Repeat the data exactly, please.

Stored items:

════════════════════

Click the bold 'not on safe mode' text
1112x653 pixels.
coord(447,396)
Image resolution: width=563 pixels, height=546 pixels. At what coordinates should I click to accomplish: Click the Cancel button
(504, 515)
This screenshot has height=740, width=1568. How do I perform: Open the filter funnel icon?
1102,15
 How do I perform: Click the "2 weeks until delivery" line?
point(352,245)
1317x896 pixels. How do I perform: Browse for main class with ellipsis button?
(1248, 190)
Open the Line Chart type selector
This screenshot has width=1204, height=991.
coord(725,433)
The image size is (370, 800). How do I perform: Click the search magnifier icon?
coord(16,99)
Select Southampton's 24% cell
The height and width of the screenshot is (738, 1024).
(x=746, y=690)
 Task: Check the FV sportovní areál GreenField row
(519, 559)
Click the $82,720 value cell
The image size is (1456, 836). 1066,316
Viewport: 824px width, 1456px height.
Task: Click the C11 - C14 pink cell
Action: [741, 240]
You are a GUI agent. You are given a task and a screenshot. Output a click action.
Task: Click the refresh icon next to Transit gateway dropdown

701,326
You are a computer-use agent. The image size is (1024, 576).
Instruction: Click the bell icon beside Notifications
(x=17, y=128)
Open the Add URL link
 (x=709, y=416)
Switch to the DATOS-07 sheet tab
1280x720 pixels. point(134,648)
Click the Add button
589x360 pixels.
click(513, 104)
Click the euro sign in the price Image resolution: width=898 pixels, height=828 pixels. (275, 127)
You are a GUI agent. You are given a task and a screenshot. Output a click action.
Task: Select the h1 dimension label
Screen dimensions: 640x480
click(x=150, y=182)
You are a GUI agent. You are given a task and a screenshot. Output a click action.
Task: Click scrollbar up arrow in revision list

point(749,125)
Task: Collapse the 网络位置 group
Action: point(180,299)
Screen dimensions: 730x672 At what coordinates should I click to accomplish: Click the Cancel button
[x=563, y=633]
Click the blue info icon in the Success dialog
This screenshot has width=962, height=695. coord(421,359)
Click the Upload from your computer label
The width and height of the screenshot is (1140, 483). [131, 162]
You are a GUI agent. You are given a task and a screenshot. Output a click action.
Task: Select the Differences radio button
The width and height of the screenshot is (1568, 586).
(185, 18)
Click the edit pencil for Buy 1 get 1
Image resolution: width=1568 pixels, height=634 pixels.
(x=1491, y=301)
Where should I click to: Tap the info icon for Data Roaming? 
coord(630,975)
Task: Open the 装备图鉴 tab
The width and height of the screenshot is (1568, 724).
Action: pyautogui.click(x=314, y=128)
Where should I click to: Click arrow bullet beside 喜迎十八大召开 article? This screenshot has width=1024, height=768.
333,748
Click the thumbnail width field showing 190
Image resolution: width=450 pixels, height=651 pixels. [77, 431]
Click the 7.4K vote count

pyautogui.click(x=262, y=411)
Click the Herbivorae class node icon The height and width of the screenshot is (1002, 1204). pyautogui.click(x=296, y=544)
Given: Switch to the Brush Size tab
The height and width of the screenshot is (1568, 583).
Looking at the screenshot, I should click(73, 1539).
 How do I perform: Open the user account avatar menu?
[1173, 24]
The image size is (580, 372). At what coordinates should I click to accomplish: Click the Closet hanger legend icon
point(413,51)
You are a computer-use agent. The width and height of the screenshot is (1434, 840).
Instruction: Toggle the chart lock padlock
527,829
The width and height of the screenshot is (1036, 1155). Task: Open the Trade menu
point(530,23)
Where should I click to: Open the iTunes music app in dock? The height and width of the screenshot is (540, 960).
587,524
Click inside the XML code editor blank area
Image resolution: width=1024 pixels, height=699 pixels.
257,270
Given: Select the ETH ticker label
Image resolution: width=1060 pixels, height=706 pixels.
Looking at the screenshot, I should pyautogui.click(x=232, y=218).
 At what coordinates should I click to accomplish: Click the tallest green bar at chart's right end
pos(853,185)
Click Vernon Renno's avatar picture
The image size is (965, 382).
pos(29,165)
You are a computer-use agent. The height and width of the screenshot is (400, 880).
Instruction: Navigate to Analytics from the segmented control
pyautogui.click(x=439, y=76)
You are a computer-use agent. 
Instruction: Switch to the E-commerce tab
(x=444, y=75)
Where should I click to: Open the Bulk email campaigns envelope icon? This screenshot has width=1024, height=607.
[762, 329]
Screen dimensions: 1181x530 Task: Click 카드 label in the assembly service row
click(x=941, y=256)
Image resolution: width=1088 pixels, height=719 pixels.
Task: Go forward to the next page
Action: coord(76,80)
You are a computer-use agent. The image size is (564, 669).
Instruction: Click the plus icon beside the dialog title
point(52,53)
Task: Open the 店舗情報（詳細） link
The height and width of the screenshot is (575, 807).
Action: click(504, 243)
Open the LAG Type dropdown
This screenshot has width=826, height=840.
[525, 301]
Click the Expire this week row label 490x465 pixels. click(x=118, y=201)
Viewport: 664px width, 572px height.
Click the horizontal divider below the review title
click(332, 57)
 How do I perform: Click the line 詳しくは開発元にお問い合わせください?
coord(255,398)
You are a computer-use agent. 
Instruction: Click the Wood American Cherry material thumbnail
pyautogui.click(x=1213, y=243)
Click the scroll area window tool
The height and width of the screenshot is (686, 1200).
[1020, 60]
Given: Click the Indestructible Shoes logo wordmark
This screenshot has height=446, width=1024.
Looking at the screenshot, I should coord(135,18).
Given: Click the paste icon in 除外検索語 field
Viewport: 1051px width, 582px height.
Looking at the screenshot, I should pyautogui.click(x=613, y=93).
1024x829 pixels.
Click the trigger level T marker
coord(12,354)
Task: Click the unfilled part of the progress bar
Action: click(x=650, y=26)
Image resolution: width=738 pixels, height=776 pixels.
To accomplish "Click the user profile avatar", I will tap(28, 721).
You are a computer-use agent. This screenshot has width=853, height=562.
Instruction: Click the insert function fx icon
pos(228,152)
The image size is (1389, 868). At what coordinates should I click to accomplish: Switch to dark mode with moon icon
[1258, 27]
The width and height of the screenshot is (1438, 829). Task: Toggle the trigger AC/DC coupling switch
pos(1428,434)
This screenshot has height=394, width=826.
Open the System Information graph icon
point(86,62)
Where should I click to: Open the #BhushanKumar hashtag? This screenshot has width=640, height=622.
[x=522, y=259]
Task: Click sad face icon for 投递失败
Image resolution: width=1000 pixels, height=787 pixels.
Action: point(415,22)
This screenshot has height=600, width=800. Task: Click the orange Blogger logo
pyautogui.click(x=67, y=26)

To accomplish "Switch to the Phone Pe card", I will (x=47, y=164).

════════════════════

ANSWER =
Click the bold 'not on safe mode' text
1112x653 pixels.
coord(447,396)
Image resolution: width=563 pixels, height=546 pixels. At what coordinates should I click to accomplish: Click the Cancel button
(504, 515)
This screenshot has height=740, width=1568. How do I perform: Open the filter funnel icon?
1102,15
 How do I perform: Click the "2 weeks until delivery" line?
point(352,245)
1317x896 pixels. How do I perform: Browse for main class with ellipsis button?
(1248, 190)
Open the Line Chart type selector
This screenshot has width=1204, height=991.
coord(725,433)
The image size is (370, 800). How do I perform: Click the search magnifier icon?
coord(16,99)
Select Southampton's 24% cell
The height and width of the screenshot is (738, 1024).
(x=746, y=690)
 Task: Check the FV sportovní areál GreenField row
(519, 559)
Click the $82,720 value cell
The image size is (1456, 836). 1066,316
Viewport: 824px width, 1456px height.
Task: Click the C11 - C14 pink cell
Action: [741, 240]
You are a GUI agent. You are given a task and a screenshot. Output a click action.
Task: Click the refresh icon next to Transit gateway dropdown

701,326
You are a computer-use agent. The image size is (1024, 576).
Instruction: Click the bell icon beside Notifications
(x=17, y=128)
Open the Add URL link
 (x=709, y=416)
Switch to the DATOS-07 sheet tab
1280x720 pixels. point(134,648)
Click the Add button
589x360 pixels.
click(513, 104)
Click the euro sign in the price Image resolution: width=898 pixels, height=828 pixels. (275, 127)
You are a GUI agent. You are given a task and a screenshot. Output a click action.
Task: Select the h1 dimension label
Screen dimensions: 640x480
click(x=150, y=182)
You are a GUI agent. You are given a task and a screenshot. Output a click action.
Task: Click scrollbar up arrow in revision list

point(749,125)
Task: Collapse the 网络位置 group
Action: point(180,299)
Screen dimensions: 730x672 At what coordinates should I click to accomplish: Click the Cancel button
[x=563, y=633]
Click the blue info icon in the Success dialog
This screenshot has width=962, height=695. coord(421,359)
Click the Upload from your computer label
The width and height of the screenshot is (1140, 483). [131, 162]
You are a GUI agent. You are given a task and a screenshot. Output a click action.
Task: Select the Differences radio button
The width and height of the screenshot is (1568, 586).
(185, 18)
Click the edit pencil for Buy 1 get 1
Image resolution: width=1568 pixels, height=634 pixels.
(x=1491, y=301)
Where should I click to: Tap the info icon for Data Roaming? 
coord(630,975)
Task: Open the 装备图鉴 tab
The width and height of the screenshot is (1568, 724).
Action: pyautogui.click(x=314, y=128)
Where should I click to: Click arrow bullet beside 喜迎十八大召开 article? This screenshot has width=1024, height=768.
333,748
Click the thumbnail width field showing 190
Image resolution: width=450 pixels, height=651 pixels. [77, 431]
Click the 7.4K vote count

pyautogui.click(x=262, y=411)
Click the Herbivorae class node icon The height and width of the screenshot is (1002, 1204). pyautogui.click(x=296, y=544)
Given: Switch to the Brush Size tab
The height and width of the screenshot is (1568, 583).
Looking at the screenshot, I should click(73, 1539).
 How do I perform: Open the user account avatar menu?
[1173, 24]
The image size is (580, 372). At what coordinates should I click to accomplish: Click the Closet hanger legend icon
point(413,51)
You are a computer-use agent. The width and height of the screenshot is (1434, 840).
Instruction: Toggle the chart lock padlock
527,829
The width and height of the screenshot is (1036, 1155). Task: Open the Trade menu
point(530,23)
Where should I click to: Open the iTunes music app in dock? The height and width of the screenshot is (540, 960).
587,524
Click inside the XML code editor blank area
Image resolution: width=1024 pixels, height=699 pixels.
257,270
Given: Select the ETH ticker label
Image resolution: width=1060 pixels, height=706 pixels.
Looking at the screenshot, I should pyautogui.click(x=232, y=218).
 At what coordinates should I click to accomplish: Click the tallest green bar at chart's right end
pos(853,185)
Click Vernon Renno's avatar picture
The image size is (965, 382).
pos(29,165)
You are a computer-use agent. The height and width of the screenshot is (400, 880).
Instruction: Navigate to Analytics from the segmented control
pyautogui.click(x=439, y=76)
You are a computer-use agent. 
Instruction: Switch to the E-commerce tab
(x=444, y=75)
Where should I click to: Open the Bulk email campaigns envelope icon? This screenshot has width=1024, height=607.
[762, 329]
Screen dimensions: 1181x530 Task: Click 카드 label in the assembly service row
click(x=941, y=256)
Image resolution: width=1088 pixels, height=719 pixels.
Task: Go forward to the next page
Action: coord(76,80)
You are a computer-use agent. The image size is (564, 669).
Instruction: Click the plus icon beside the dialog title
point(52,53)
Task: Open the 店舗情報（詳細） link
The height and width of the screenshot is (575, 807).
Action: click(504, 243)
Open the LAG Type dropdown
This screenshot has width=826, height=840.
[525, 301]
Click the Expire this week row label 490x465 pixels. click(x=118, y=201)
Viewport: 664px width, 572px height.
Click the horizontal divider below the review title
click(332, 57)
 How do I perform: Click the line 詳しくは開発元にお問い合わせください?
coord(255,398)
You are a computer-use agent. 
Instruction: Click the Wood American Cherry material thumbnail
pyautogui.click(x=1213, y=243)
Click the scroll area window tool
The height and width of the screenshot is (686, 1200).
[1020, 60]
Given: Click the Indestructible Shoes logo wordmark
This screenshot has height=446, width=1024.
Looking at the screenshot, I should coord(135,18).
Given: Click the paste icon in 除外検索語 field
Viewport: 1051px width, 582px height.
Looking at the screenshot, I should pyautogui.click(x=613, y=93).
1024x829 pixels.
Click the trigger level T marker
coord(12,354)
Task: Click the unfilled part of the progress bar
Action: click(x=650, y=26)
Image resolution: width=738 pixels, height=776 pixels.
To accomplish "Click the user profile avatar", I will tap(28, 721).
You are a computer-use agent. This screenshot has width=853, height=562.
Instruction: Click the insert function fx icon
pos(228,152)
The image size is (1389, 868). At what coordinates should I click to accomplish: Switch to dark mode with moon icon
[1258, 27]
The width and height of the screenshot is (1438, 829). Task: Toggle the trigger AC/DC coupling switch
pos(1428,434)
This screenshot has height=394, width=826.
Open the System Information graph icon
point(86,62)
Where should I click to: Open the #BhushanKumar hashtag? This screenshot has width=640, height=622.
[x=522, y=259]
Task: Click sad face icon for 投递失败
Image resolution: width=1000 pixels, height=787 pixels.
Action: point(415,22)
This screenshot has height=600, width=800. Task: Click the orange Blogger logo
pyautogui.click(x=67, y=26)

To accomplish "Switch to the Phone Pe card", I will (x=47, y=164).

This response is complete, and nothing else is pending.